:: Source document ::

** Begin **

JSONField

MySQL 5.7 comes with a JSON data type that stores JSON in a way that is queryable and updatable in place. This is ideal for data that varies widely, or very sparse columns, or just for storing API responses that you don’t have time to turn into the relational format.

Docs: MySQL.

Django-MySQL supports the JSON data type and related functions through JSONField plus some JSON database functions.

class JSONField(**kwargs)

A field for storing JSON. The Python data type may be either str (unicode on Python 2), int, float, dict, or list - basically anything that is supported by json.dumps. There is no restriction between these types - this may be surprising if you expect it to just store JSON objects/dicts.

So for example, the following all work:

mymodel.myfield = "a string"
mymodel.myfield = 1
mymodel.myfield = 0.3
mymodel.myfield = ["a", "list"]
mymodel.myfield = {"a": "dict"}

This field requires Django 1.8+ and MySQL 5.7+. Both requirements are checked by the field and you’ll get sensible errors for them when Django’s checks run if you’re not up to date on either.

Warning

If you give the field a default, ensure it’s a callable, such as a function, or the dict or list classes themselves. Incorrectly using a mutable object, such as default={}, creates a single object that is shared between all instances of the field. There’s a field check that errors if a plain list or dict instance is used for default, so there is some protection against this.

The correct way to provide a rich default like {'foo': 'bar'} is to define a module level function that returns it, so it can be serialized in migrations. For example:

def my_default():
    return {'foo': 'bar'}

class MyModel(Model):
    attrs = JSONField(default=my_default)

** End **

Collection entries
** Begin **

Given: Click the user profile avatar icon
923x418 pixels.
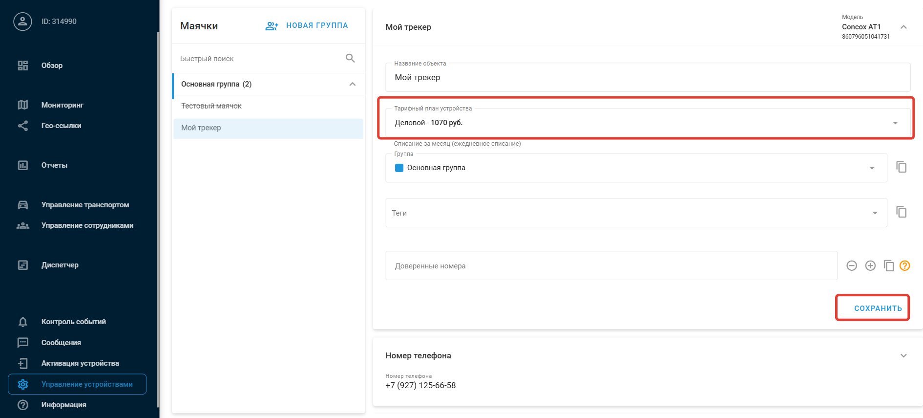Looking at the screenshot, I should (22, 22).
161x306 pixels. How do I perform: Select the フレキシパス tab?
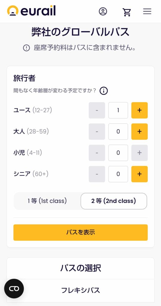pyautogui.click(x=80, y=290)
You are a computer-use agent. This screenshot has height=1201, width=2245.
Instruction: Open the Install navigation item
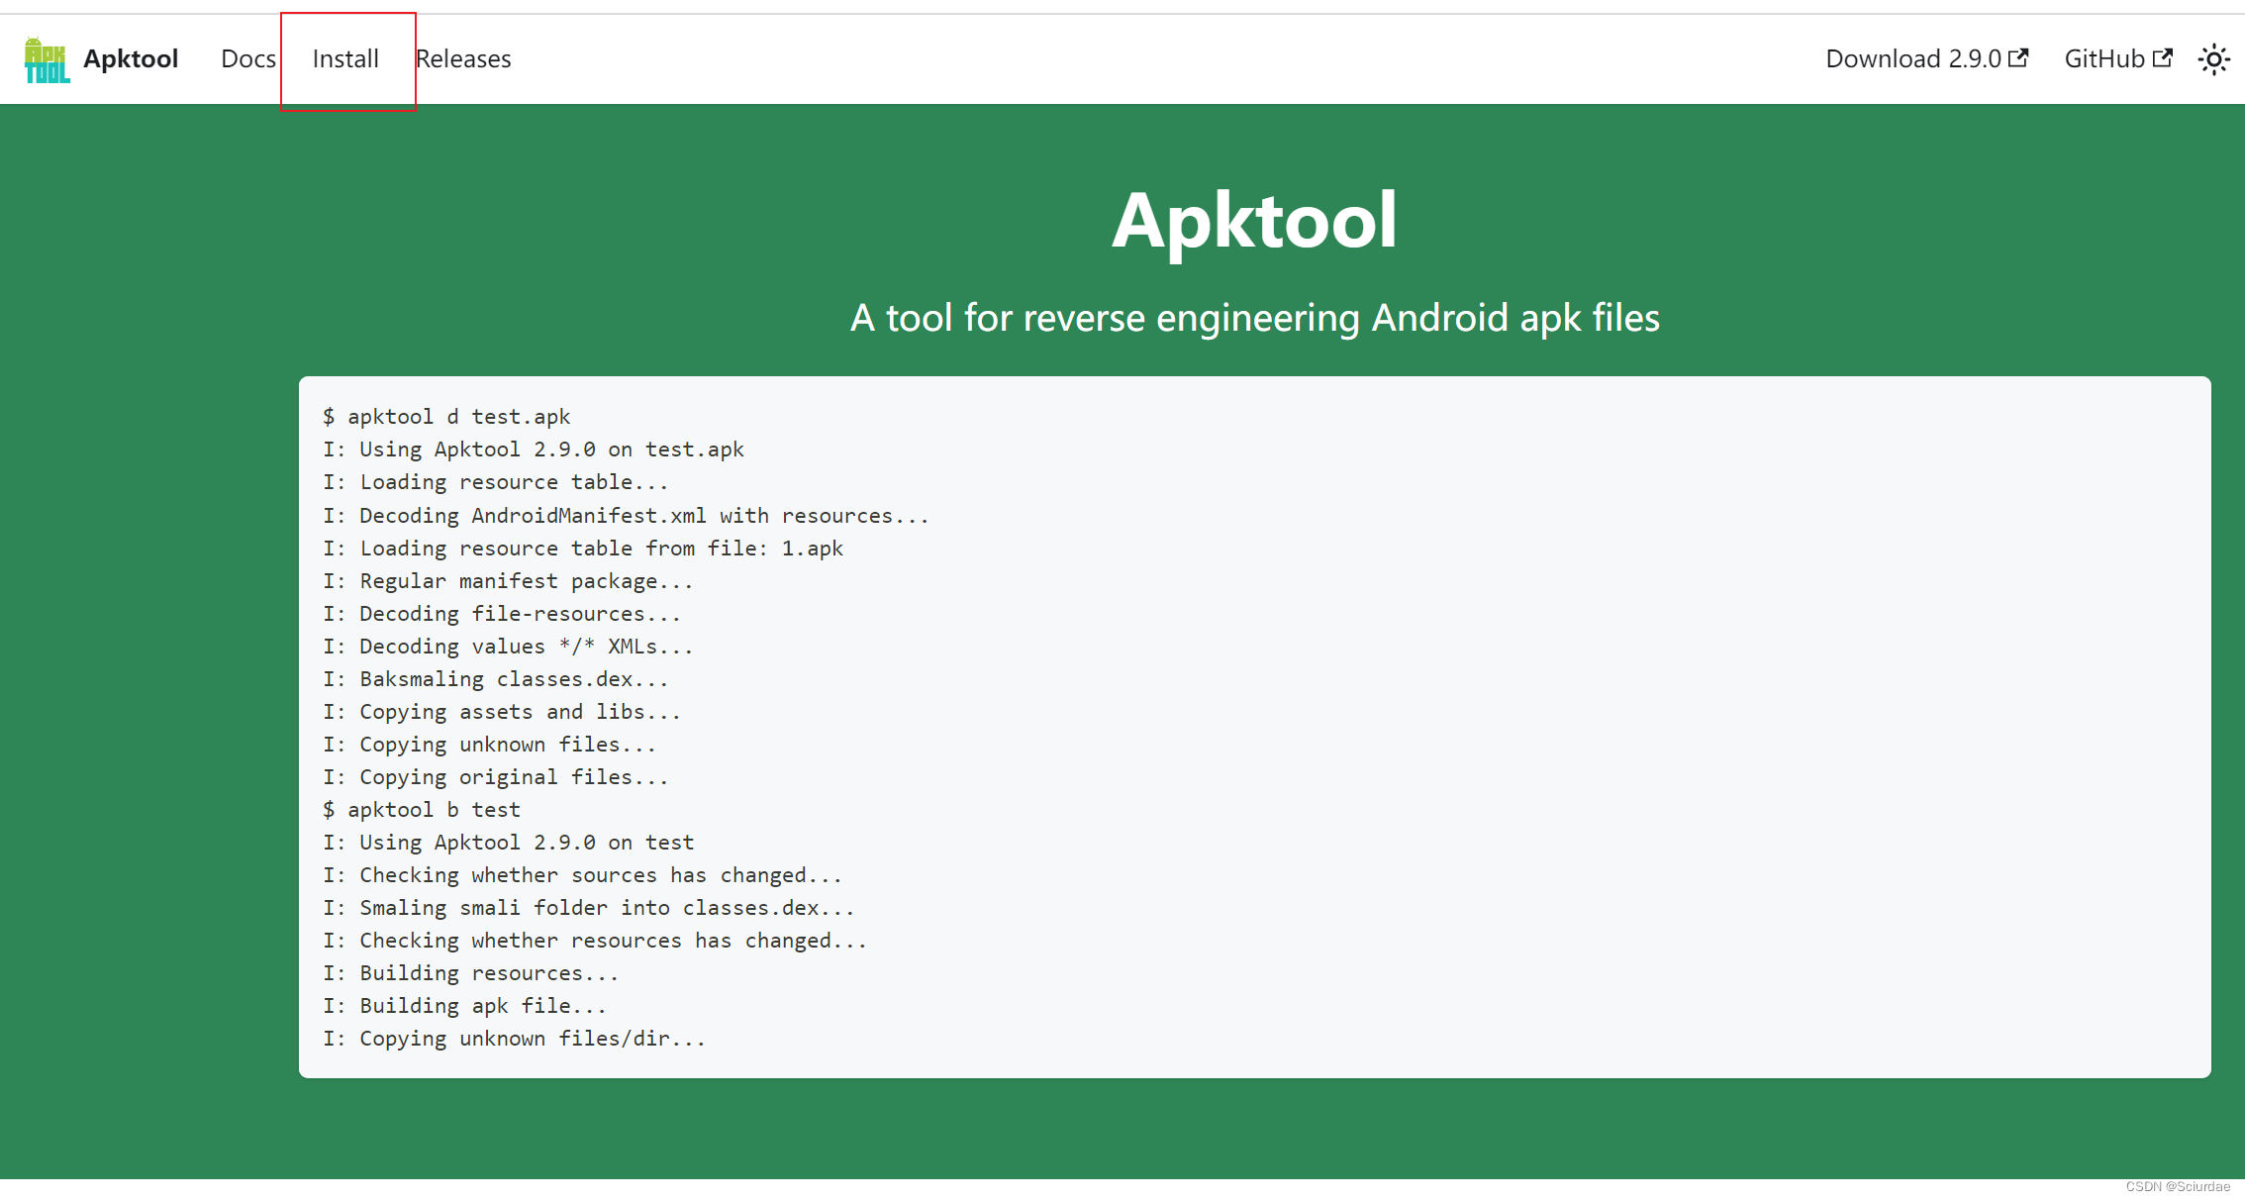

** End **

:: Exercise task 1 ::
Repeat the part of the JSONField docs that opens with "This field requires" and closes with "protection against this.", swapping "mutable object" for "changeable object".
:: Exercise task 2 ::
According to the JSONField docs, what happens if a plain list or dict instance is used as the field's default?

:: Exercise response 1 ::
This field requires Django 1.8+ and MySQL 5.7+. Both requirements are checked by the field and you’ll get sensible errors for them when Django’s checks run if you’re not up to date on either.

Warning

If you give the field a default, ensure it’s a callable, such as a function, or the dict or list classes themselves. Incorrectly using a changeable object, such as default={}, creates a single object that is shared between all instances of the field. There’s a field check that errors if a plain list or dict instance is used for default, so there is some protection against this.

:: Exercise response 2 ::
A field check raises an error.